CBP-IDRs regulate acetylation and gene expression [CUT&Run]

Intrinsically disordered regions (IDRs) have emerged as crucial regulators of protein function, allowing proteins to sense and respond to their environment. Creb binding protein (CBP) and EP300 (p300) are transcription coactivators that regulate gene expression in multicellular organisms, following their recruitment to cis-regulatory elements. CBP and p300 contain large IDRs, however little is known about how these different IDRs work together to regulate CBP function. Here, we show that CBP-IDRs cooperate to control different aspects of CBP behaviour in the nucleus, by regulating the properties of fluid-like condensates formed by endogenous CBP. We show how IDRs with different sequence properties make unique contributions to CBP behaviour by establishing a balance between positive and negative regulation of CBP condensates. These conflicting interactions are functionally important, shaping CBPs response to factors such as lysine acetylation, that influence condensate formation.

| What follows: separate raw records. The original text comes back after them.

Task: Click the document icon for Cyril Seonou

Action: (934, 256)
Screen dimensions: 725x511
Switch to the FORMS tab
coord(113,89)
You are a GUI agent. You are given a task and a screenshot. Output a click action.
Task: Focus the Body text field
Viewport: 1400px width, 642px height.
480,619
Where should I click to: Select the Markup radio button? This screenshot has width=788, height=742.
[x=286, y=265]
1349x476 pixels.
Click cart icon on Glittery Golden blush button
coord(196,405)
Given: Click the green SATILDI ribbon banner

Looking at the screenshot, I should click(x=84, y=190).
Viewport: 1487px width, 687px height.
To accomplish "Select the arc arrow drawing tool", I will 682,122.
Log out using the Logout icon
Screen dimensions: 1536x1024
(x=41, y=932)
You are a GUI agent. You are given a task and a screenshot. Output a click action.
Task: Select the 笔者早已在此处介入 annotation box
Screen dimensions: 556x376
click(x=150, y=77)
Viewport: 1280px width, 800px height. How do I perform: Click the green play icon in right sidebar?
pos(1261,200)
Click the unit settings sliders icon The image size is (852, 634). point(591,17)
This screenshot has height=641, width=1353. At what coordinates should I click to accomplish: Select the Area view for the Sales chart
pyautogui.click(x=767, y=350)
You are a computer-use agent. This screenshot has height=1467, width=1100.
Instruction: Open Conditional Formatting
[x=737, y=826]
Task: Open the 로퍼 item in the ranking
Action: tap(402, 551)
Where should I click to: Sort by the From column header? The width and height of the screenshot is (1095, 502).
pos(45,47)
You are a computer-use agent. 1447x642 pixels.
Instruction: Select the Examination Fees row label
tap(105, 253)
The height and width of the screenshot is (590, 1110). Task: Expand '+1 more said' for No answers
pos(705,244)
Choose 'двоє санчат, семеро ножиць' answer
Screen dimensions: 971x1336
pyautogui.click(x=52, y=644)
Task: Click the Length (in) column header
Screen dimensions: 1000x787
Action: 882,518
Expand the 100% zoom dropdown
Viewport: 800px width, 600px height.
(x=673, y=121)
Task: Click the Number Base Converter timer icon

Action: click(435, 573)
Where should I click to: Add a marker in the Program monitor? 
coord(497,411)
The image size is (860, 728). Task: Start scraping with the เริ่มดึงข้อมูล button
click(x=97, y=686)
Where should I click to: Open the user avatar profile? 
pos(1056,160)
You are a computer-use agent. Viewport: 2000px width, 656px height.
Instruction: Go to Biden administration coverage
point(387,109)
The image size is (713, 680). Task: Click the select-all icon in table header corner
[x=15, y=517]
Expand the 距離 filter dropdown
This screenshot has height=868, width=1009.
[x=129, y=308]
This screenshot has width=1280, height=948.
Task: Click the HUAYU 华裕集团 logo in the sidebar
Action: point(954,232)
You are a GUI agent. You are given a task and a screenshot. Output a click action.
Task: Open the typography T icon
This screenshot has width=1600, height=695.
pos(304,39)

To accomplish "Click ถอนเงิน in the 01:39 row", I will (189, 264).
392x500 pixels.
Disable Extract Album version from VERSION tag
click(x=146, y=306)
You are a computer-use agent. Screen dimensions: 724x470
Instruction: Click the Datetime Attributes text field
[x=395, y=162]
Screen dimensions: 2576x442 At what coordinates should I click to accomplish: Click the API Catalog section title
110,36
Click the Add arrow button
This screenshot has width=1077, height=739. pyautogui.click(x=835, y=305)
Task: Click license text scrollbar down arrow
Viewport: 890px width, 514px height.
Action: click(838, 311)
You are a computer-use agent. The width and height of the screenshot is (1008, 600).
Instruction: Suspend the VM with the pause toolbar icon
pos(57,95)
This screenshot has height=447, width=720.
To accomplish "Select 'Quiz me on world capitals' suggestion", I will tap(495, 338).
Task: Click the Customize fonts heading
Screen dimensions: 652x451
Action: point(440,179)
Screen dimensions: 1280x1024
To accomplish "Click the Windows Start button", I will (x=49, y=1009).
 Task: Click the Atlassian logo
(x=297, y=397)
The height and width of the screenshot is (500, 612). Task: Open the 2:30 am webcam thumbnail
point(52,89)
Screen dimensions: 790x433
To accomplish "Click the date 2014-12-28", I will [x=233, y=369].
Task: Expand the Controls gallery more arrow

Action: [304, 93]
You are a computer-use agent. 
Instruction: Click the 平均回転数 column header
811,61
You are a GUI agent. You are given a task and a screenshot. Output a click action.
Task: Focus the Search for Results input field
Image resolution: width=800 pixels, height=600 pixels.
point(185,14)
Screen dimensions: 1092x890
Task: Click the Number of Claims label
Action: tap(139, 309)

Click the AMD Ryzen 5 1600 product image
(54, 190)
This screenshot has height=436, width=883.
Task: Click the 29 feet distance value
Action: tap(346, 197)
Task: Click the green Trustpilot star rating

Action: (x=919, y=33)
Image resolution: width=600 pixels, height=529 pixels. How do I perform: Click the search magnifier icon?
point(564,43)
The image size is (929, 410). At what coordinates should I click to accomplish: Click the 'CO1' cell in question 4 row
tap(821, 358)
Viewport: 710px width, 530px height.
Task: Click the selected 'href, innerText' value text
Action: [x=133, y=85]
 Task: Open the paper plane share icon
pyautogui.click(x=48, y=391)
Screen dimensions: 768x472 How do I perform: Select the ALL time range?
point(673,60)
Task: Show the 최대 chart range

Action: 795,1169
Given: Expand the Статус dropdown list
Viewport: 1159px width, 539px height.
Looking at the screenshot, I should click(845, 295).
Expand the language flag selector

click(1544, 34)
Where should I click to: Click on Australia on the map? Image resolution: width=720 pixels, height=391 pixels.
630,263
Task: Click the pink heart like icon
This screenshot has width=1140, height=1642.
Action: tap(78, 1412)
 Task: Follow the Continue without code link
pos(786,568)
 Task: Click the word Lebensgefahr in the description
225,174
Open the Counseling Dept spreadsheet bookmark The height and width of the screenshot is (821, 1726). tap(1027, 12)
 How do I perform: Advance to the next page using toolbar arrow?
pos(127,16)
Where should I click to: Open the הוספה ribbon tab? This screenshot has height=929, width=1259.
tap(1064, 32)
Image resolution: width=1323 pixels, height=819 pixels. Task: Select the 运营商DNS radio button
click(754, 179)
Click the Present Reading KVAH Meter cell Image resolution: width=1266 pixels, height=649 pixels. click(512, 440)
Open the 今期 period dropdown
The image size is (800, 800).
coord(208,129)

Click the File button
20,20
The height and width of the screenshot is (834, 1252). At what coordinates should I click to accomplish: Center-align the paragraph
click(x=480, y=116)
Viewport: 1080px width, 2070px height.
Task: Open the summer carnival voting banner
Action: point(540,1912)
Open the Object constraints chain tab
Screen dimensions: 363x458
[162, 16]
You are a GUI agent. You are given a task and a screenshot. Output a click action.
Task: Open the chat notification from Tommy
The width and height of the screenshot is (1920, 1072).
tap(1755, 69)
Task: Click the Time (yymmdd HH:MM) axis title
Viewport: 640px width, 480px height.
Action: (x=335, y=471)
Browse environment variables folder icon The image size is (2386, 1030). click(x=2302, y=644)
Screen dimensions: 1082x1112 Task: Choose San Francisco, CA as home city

When disrupted, regulatory CBP-IDRs change how CBP interacts with chromatin, alter patterns of CBP-dependent histone acetylation and change gene expression. Together, our work highlights how IDRs with different sequences, spatially segregated in the same protein, can cooperate to shape protein function. Overall design: Cleavage Under Targets and Release Using Nuclease (CUT&RUN) for doxycycline inducible GFP epitope-tagged Crebbp binding protein (CBP) in HEK293T cells. Doxycycline was added to induce GFP expression while not altering overall levels of tagged and untagged CBP. Control ChIP-seq for endogenous CBP was done in parental HEK293T cells stably expressing Tet3G transactivator protein. The same system was used to generate datasets for H3K27ac CUT&RUN and total RNAseq, following induction of CBP-GFP expression. Please note that the processed data files generated from both replicates are linked to the corresponding Rep1 sample records.